Work task. Find the lines in the records that carry the word "button". Copy each one.

Saved data entries.
§ §

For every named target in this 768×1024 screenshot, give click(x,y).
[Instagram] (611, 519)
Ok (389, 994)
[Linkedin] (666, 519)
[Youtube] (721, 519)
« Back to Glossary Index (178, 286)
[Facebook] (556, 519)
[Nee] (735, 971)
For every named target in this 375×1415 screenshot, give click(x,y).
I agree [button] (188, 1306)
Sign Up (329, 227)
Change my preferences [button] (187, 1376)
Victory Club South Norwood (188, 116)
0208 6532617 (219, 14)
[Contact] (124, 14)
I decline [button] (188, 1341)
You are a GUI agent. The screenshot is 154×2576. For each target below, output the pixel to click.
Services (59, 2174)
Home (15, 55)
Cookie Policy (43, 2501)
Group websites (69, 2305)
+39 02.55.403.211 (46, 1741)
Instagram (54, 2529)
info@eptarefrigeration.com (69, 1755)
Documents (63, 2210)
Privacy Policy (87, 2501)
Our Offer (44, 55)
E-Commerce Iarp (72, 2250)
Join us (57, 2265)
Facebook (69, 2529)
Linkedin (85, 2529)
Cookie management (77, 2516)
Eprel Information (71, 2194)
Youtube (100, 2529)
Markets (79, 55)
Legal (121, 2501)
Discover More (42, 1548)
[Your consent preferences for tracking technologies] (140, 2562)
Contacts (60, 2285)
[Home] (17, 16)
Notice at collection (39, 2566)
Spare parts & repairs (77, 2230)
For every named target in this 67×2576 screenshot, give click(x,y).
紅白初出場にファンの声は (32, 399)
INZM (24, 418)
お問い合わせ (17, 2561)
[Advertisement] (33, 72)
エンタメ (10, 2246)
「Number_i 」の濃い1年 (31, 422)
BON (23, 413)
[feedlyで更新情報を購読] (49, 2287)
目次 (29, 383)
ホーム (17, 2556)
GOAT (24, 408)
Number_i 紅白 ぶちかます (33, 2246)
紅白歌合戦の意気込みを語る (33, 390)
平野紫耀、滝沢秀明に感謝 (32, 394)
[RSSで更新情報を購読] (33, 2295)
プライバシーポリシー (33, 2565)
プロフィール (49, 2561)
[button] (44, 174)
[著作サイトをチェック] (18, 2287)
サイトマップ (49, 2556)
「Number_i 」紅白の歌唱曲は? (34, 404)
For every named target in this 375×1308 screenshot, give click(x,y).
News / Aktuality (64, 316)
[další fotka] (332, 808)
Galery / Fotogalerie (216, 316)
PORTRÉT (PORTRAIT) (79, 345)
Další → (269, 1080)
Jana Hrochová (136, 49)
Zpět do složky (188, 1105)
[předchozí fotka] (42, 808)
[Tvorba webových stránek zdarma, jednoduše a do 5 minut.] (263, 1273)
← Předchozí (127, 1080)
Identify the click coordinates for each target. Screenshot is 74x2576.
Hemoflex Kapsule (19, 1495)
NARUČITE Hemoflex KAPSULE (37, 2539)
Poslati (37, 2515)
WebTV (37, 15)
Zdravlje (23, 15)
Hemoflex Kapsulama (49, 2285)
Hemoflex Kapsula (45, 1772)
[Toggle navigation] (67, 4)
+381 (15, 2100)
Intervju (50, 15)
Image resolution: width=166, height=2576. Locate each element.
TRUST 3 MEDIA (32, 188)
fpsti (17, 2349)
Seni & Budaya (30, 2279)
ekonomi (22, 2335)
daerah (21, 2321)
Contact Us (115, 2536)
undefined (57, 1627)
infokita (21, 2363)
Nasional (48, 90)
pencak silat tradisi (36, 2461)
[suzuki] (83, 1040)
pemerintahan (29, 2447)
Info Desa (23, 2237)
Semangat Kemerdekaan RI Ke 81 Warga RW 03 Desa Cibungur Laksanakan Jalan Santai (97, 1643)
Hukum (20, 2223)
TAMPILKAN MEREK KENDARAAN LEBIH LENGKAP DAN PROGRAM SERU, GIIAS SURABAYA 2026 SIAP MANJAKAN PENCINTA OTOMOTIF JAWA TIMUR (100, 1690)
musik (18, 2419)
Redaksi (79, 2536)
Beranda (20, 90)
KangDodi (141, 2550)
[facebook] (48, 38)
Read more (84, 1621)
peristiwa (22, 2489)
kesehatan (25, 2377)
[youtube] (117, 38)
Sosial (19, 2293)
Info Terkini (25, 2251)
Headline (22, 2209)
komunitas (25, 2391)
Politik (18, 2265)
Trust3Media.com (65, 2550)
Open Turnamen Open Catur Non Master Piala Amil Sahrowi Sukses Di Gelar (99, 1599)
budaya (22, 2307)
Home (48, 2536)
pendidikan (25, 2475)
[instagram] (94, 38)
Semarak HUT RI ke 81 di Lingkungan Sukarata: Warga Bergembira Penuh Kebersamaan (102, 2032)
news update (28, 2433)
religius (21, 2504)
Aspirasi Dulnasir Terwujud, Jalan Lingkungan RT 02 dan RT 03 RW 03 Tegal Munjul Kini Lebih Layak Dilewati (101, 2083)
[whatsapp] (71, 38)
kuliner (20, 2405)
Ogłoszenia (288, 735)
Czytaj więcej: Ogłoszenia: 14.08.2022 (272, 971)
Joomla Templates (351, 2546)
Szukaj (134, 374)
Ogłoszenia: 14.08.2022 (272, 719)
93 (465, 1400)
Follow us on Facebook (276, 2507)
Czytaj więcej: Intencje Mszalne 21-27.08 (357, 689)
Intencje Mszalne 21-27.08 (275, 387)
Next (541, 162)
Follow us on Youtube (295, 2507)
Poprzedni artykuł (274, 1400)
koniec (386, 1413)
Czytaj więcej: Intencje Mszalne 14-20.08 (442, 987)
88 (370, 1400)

§ §

Completed exercise.
I agree [button] (188, 1306)
Change my preferences [button] (187, 1376)
I decline [button] (188, 1341)
[button] (44, 174)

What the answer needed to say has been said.